* What is being asked *
Reproduce the material below, beginning at the line that has "Task: Open the サイトマップ icon link" and stopping after the line that has "tap(572, 335)". Leave the pictures out of your copy.
** begin Records for this task **
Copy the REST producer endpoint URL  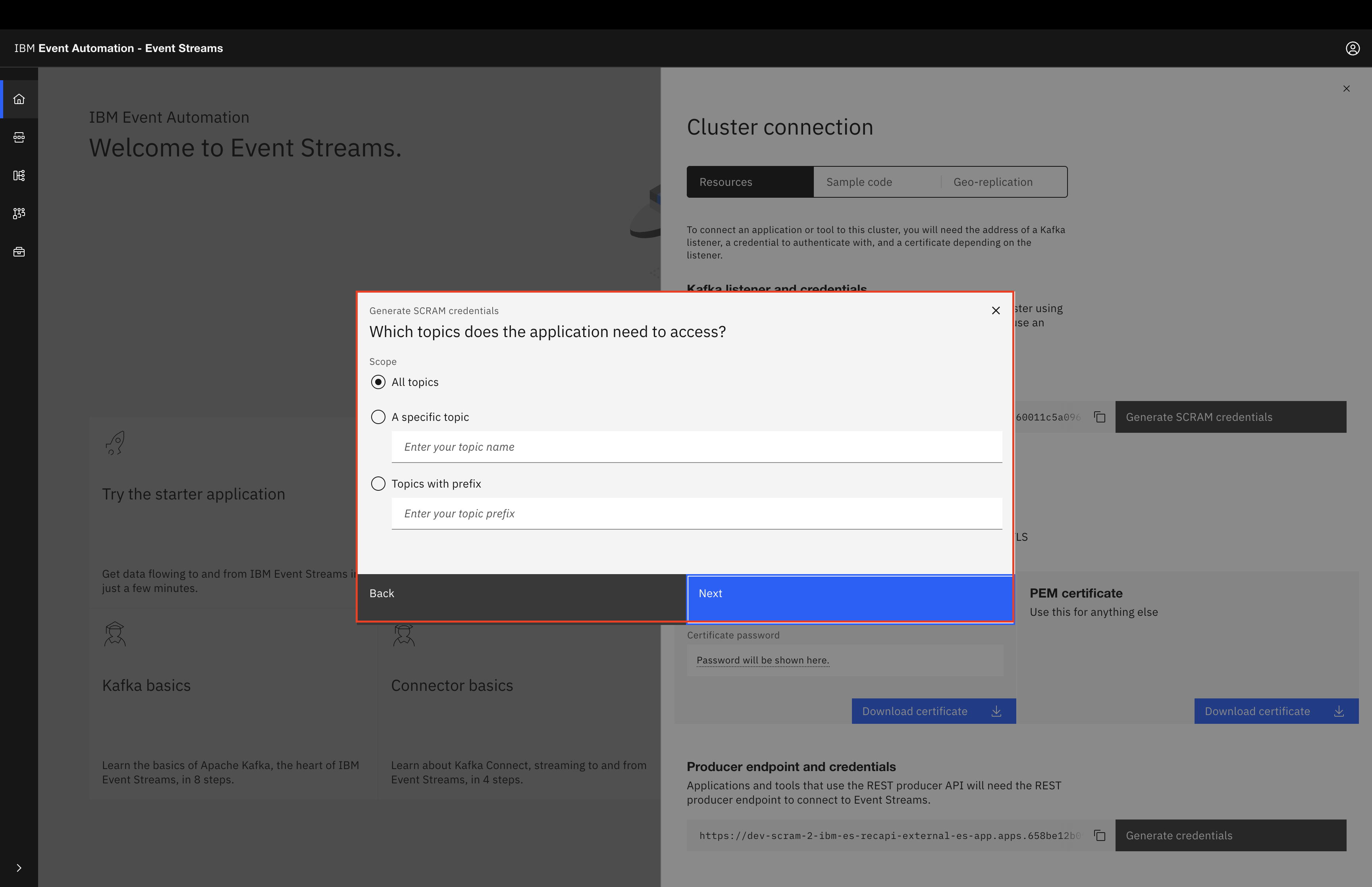(x=1100, y=835)
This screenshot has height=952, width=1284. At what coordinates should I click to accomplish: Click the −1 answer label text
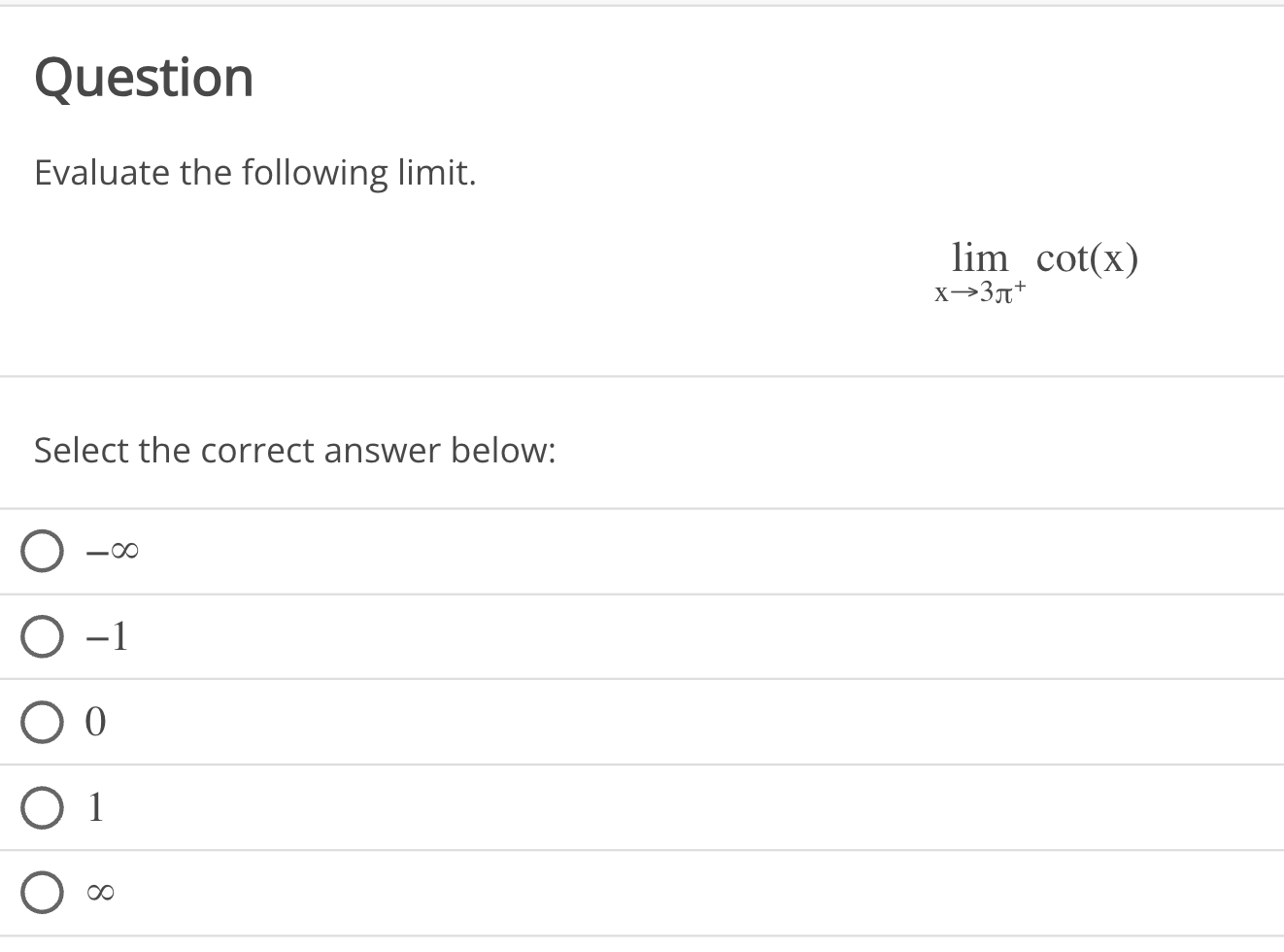tap(107, 636)
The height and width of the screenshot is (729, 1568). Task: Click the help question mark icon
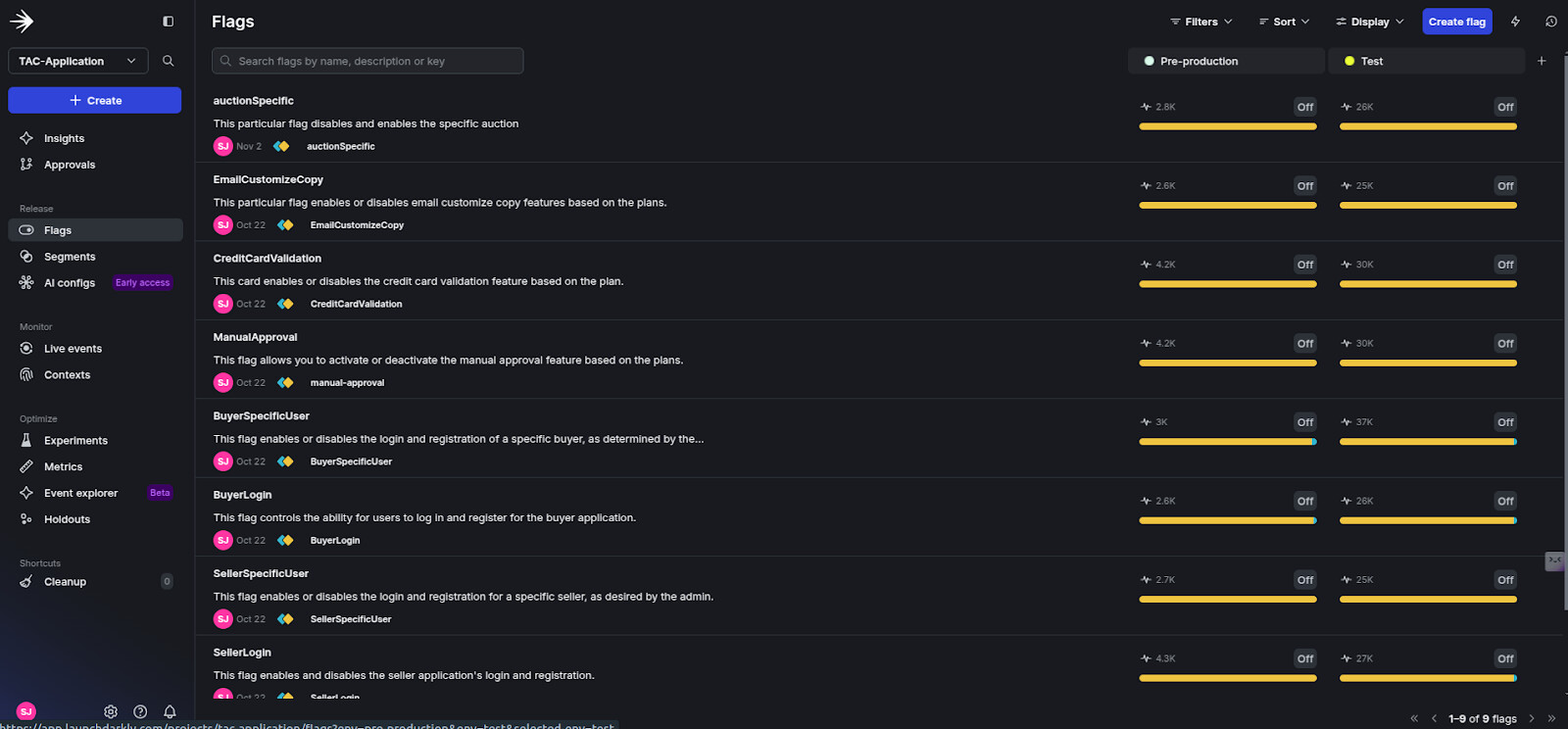[140, 711]
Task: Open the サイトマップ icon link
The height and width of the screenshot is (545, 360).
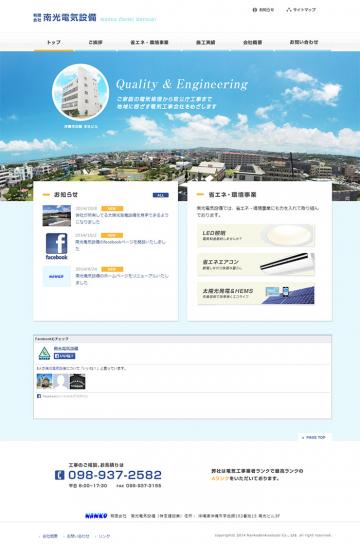Action: click(301, 10)
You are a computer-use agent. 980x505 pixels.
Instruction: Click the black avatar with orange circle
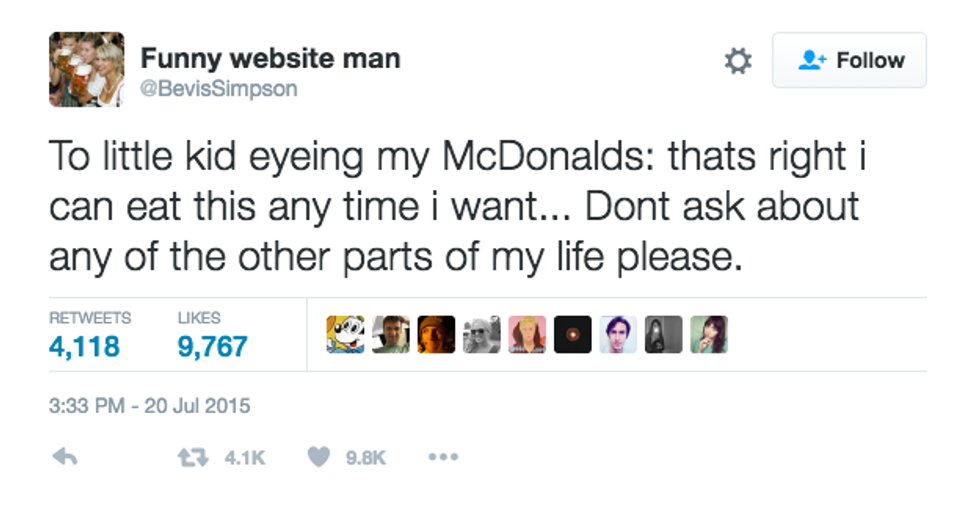tap(572, 335)
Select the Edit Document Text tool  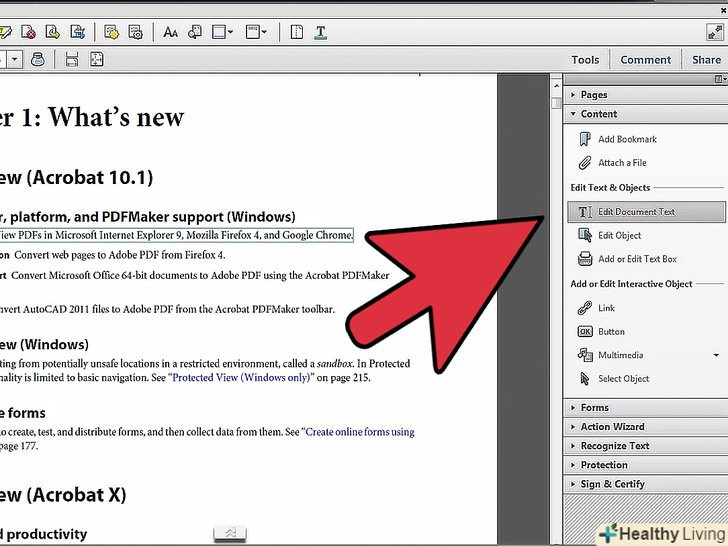click(636, 212)
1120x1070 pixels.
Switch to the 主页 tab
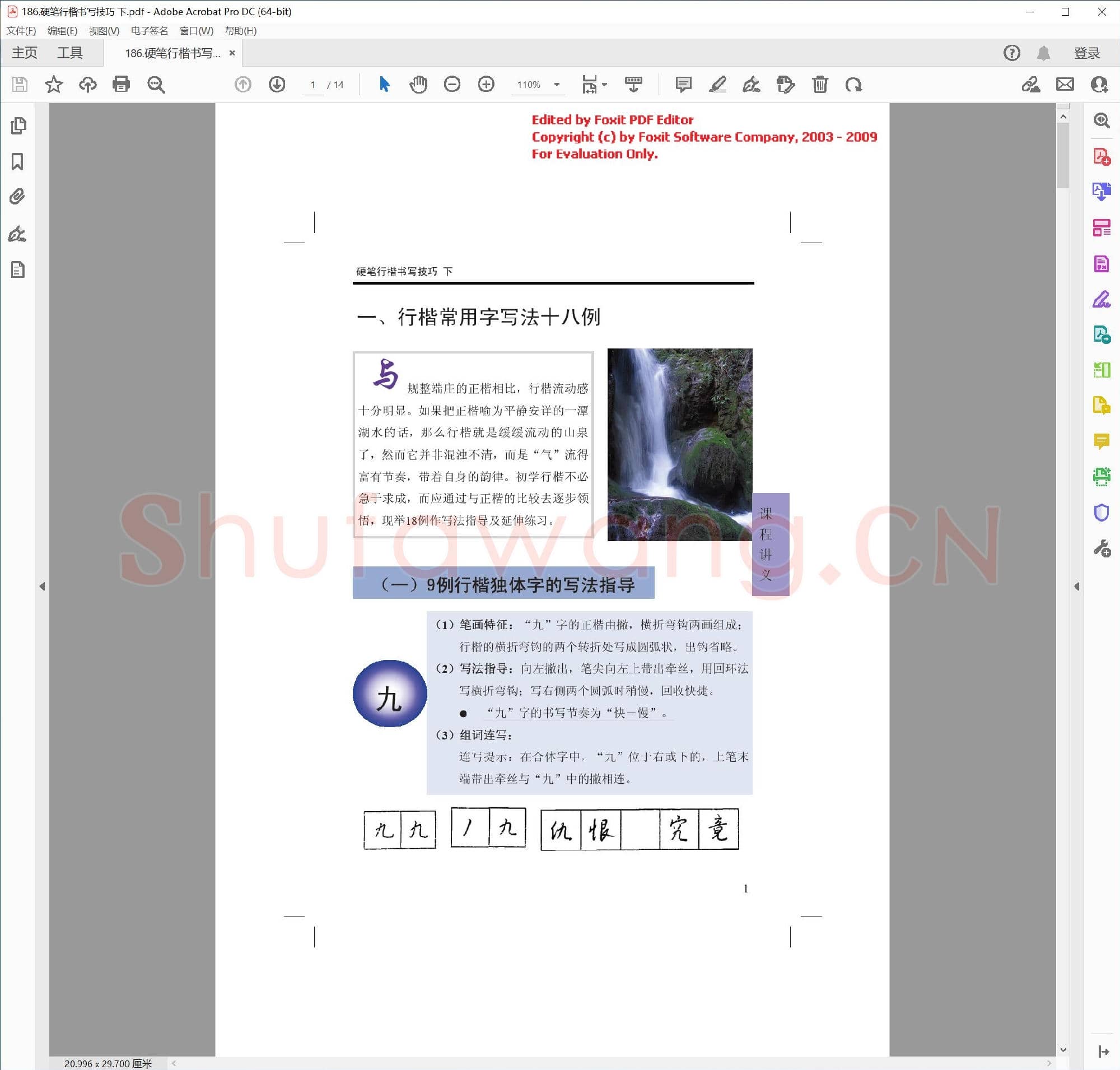coord(25,53)
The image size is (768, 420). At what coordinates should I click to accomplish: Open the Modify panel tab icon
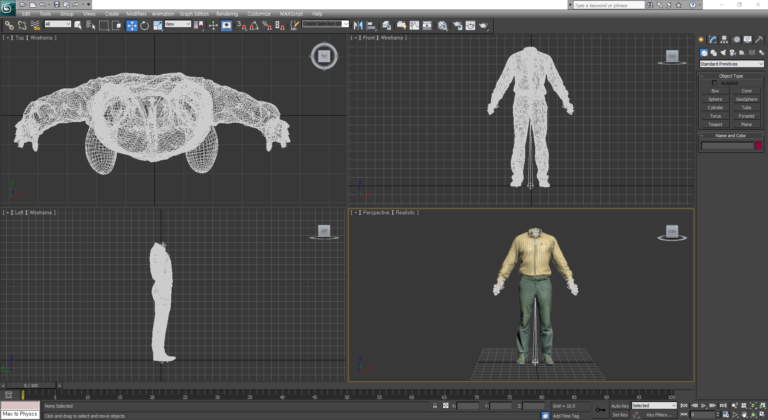click(714, 39)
** end Records for this task **
* Response to this task *
Task: Open the サイトマップ icon link
The height and width of the screenshot is (545, 360).
Action: click(301, 10)
You are a computer-use agent. 980x505 pixels.
Instruction: Click the black avatar with orange circle
tap(572, 335)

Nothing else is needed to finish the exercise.